The murine allantois: a model system for the study of blood vessel formation

Abstract

The allantois is the embryonic precursor of the umbilical cord in mammals and is one of several embryonic regions, including the yolk sac and dorsal aorta, that undergoes vasculogenesis, the de novo formation of blood vessels. Despite its importance in establishing the chorioallantoic placenta and umbilical circulation, the allantois frequently is overlooked in embryologic studies. Nonetheless, recent studies demonstrate that vasculogenesis, vascular remodeling, and angiogenesis are essential allantois functions in the establishment of the chorioallantoic placenta.

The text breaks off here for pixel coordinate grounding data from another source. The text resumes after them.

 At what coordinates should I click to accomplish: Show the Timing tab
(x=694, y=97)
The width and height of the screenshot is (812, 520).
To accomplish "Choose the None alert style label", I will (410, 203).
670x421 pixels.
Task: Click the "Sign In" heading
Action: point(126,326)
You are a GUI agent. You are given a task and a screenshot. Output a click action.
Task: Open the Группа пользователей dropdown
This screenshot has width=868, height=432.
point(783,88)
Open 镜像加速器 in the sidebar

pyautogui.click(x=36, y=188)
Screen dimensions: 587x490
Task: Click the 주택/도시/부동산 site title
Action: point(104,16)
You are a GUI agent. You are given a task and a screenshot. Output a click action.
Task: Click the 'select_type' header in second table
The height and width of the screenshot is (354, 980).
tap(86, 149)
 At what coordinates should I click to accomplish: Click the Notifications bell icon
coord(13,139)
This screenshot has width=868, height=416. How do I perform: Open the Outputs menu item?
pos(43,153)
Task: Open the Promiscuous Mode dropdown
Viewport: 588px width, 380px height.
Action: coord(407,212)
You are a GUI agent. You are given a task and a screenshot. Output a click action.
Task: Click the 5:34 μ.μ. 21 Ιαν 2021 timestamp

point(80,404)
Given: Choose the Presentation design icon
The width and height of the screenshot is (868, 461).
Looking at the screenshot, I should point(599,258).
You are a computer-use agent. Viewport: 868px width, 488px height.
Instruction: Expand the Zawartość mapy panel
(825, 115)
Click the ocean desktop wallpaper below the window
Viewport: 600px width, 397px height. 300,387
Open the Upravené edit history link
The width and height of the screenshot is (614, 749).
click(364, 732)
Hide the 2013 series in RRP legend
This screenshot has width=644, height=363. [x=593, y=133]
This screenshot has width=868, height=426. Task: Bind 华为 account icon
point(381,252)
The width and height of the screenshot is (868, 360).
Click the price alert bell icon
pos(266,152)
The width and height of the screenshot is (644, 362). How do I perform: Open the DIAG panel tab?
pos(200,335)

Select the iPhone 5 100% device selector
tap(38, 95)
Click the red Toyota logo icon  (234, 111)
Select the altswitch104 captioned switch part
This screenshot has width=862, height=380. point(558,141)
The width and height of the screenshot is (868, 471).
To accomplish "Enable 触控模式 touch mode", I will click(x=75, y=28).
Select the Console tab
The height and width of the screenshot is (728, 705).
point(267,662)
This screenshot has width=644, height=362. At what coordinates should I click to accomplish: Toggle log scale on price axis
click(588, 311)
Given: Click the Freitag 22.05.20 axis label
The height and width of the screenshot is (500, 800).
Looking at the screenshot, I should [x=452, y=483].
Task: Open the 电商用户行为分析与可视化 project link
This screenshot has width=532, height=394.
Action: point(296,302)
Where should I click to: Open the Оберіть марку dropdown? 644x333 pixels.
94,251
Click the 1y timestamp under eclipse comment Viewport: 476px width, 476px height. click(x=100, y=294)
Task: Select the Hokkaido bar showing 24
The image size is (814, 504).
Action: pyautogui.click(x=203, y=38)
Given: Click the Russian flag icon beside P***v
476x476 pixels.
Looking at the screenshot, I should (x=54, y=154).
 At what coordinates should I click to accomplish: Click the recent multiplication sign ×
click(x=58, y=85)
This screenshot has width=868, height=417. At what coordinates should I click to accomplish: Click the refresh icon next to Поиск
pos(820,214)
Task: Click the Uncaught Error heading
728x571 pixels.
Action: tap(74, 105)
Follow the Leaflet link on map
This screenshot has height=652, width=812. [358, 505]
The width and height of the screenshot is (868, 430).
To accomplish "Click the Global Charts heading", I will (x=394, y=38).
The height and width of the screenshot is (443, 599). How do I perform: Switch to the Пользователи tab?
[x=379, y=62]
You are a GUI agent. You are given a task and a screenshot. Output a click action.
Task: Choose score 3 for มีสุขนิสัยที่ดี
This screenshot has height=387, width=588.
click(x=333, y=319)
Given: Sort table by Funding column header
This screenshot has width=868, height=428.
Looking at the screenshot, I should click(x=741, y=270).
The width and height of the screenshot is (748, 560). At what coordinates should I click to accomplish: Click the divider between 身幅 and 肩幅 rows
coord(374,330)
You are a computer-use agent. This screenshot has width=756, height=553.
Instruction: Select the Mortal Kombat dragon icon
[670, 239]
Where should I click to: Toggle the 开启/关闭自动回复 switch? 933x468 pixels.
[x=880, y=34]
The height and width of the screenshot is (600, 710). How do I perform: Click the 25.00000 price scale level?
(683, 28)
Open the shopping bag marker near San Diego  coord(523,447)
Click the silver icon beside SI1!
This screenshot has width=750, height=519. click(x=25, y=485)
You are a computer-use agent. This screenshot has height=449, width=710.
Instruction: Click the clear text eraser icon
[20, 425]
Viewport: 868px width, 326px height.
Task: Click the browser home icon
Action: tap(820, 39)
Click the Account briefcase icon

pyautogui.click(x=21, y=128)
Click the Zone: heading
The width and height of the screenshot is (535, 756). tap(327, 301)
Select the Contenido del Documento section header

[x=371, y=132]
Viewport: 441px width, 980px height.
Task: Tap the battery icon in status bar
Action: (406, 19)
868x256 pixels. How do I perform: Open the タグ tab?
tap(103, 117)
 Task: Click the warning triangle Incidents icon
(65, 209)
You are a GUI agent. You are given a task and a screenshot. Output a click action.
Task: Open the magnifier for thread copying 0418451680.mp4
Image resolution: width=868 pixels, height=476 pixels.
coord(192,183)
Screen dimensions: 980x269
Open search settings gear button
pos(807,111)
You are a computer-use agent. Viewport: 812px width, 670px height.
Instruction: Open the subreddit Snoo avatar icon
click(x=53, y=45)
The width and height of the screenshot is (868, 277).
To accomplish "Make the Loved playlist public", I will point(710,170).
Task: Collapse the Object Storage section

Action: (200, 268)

Here, we review blood vessel formation in the murine allantois, highlighting the expression of genes and involvement of pathways common to vasculogenesis or angiogenesis in other parts of the embryo. We discuss experimental techniques available for manipulation of the allantois that are unavailable for yolk sac or dorsal aorta, and review how this system has been used as a model system to discover new genes and mechanisms involved in vessel formation. Finally, we discuss the potential of the allantois as a model system to provide insights into disease and therapeutics.

Figure 1

Diagrammatic representation of the developing mouse embryo from the neural plate (allantoic bud) stage to the 22-26 somite (s) stage highlighting the development of the allantois and its vasculature. The age in embryonic days (E), and the stages of development are indicated across the top, as are the developmental processes taking place in the allantois. The allantois first appears as a mesodermal bud emerging from the posterior end of the primitive streak. The bud grows and expands across the exocoelomic cavity and fuses with the chorion to form the chorioallantoic placenta. The processes in allantois vessel development at each stage are indicated across the bottom of the figure. ECs differentiate and migrate to form a primary vascular plexus. The plexus connects with the dorsal aortae of the embryo before chorio-allantoic fusion. The primary plexus remodels to form the central vessel; later, the umbilical artery and the umbilical vein form at E9.5. After chorio-allantoic fusion, the allantoic vessels invade the chroion and form the fetal vascular component of the labyrinthine layer of the placenta. C indicates allantois core; CAP, chorio-allantoic plate; DA, dorsal aorta; epc, ectoplacental cone; exc, exocoelomic cavity; lab, placental labyrinth; m, mesothelium; NP, neural plate; UA, umbilical artery; UV, umbilical vein; and ys, yolk sac.

Figure 2

Three methods for allantois culture. Allantoises can be dissected from embryos from the HF to 4s stage and allowed to attach to glass, plastic, or filters for adherent cultures (top row), or they can be kept in suspension in rolling cultures (middle row) or hanging drops (bottom row). Asterisk indicates the proximal end of the allantois closest to the embryo. In adherent cultures the distal tip of the allantois attaches to the dish within 6 hours and a vascular plexus forms after 24 hours as indicated by staining with Flk1 (brown). Rolling cultures result in development of spheroids with 3 dimensional (3D) morphology, which can be stained whole as shown for Flk1 (blue) and VCAM (brown). Hanging drop cultures of allantoises also form 3D structures with a vascular plexus after 18 hours of culture. Image shows fluorescent staining of a whole mount allantois spheroid with α-SMA (red) and Pecam (green). After treatment with VEGF, the spheroid remodels into a single layer of Pecam-positive ECs surrounded by α-SMA–positive SMCs as shown in an optical section. Images a, b, and c are reprinted with permission from Downs et al, Arora et al, and Gentile et al, respectively.